Data extracts
|---|

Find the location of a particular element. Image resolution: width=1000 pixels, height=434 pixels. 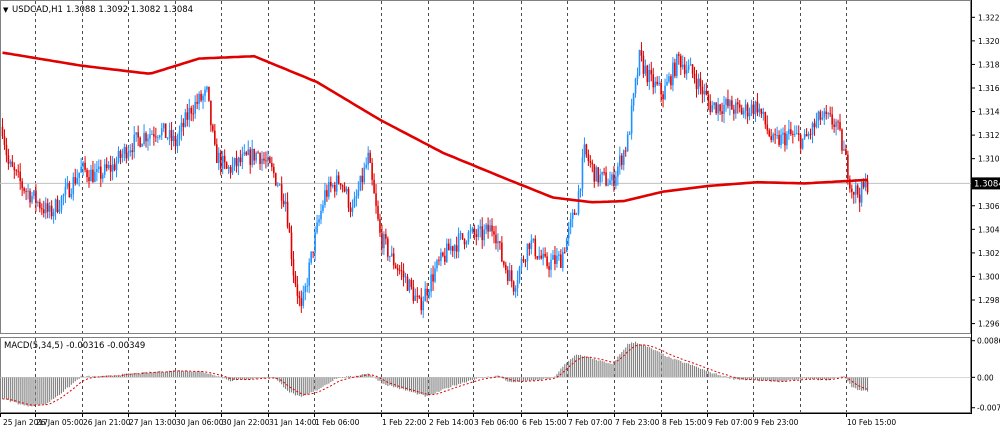

macd-tick-label: 0.00 is located at coordinates (986, 378).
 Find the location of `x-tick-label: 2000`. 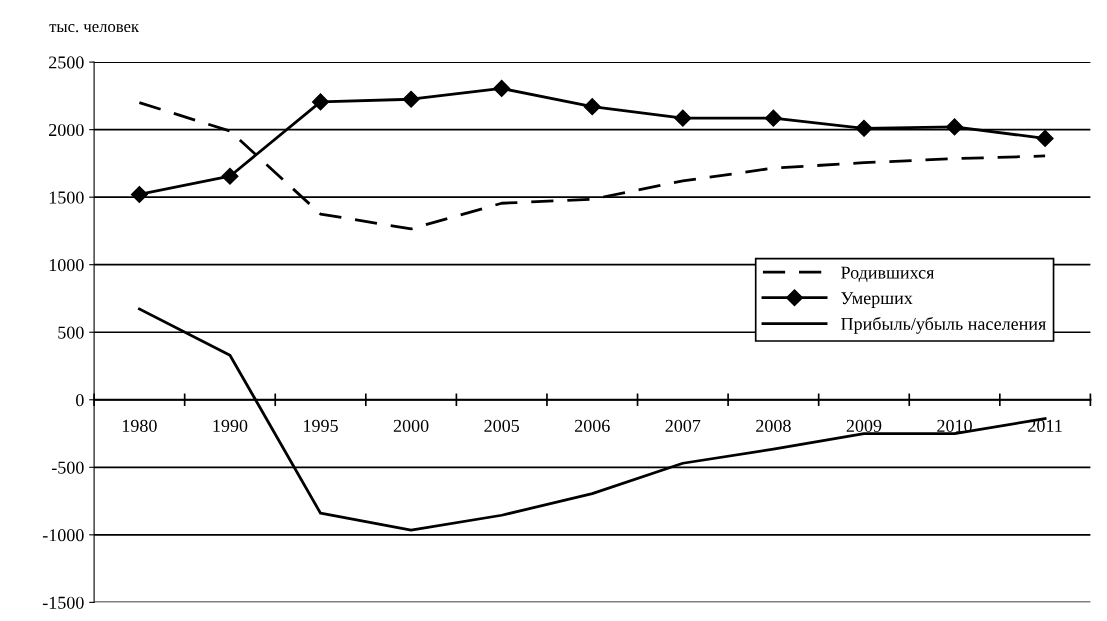

x-tick-label: 2000 is located at coordinates (411, 426).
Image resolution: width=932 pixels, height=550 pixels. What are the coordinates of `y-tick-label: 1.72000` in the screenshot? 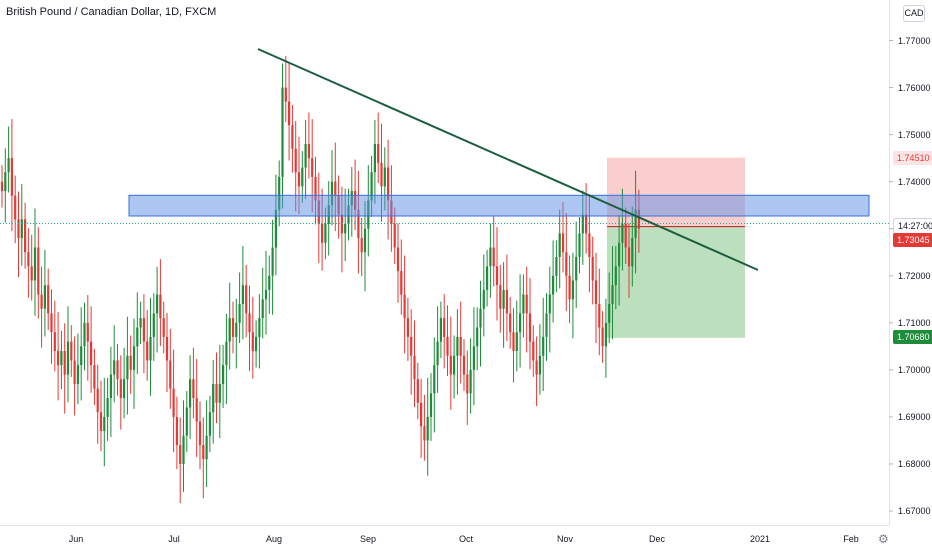 It's located at (914, 276).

|---|

Work task
Present the rows above as a numbered list, starting at the first line and stopping after the line that contains "x-tick-label: 2000 is". Omit blank lines, and leave the pictures out.

Response to this task
1. Find the location of a particular element. Image resolution: width=1000 pixels, height=434 pixels. 
2. macd-tick-label: 0.00 is located at coordinates (986, 378).
3.  Find the location of `x-tick-label: 2000`. 
4. x-tick-label: 2000 is located at coordinates (411, 426).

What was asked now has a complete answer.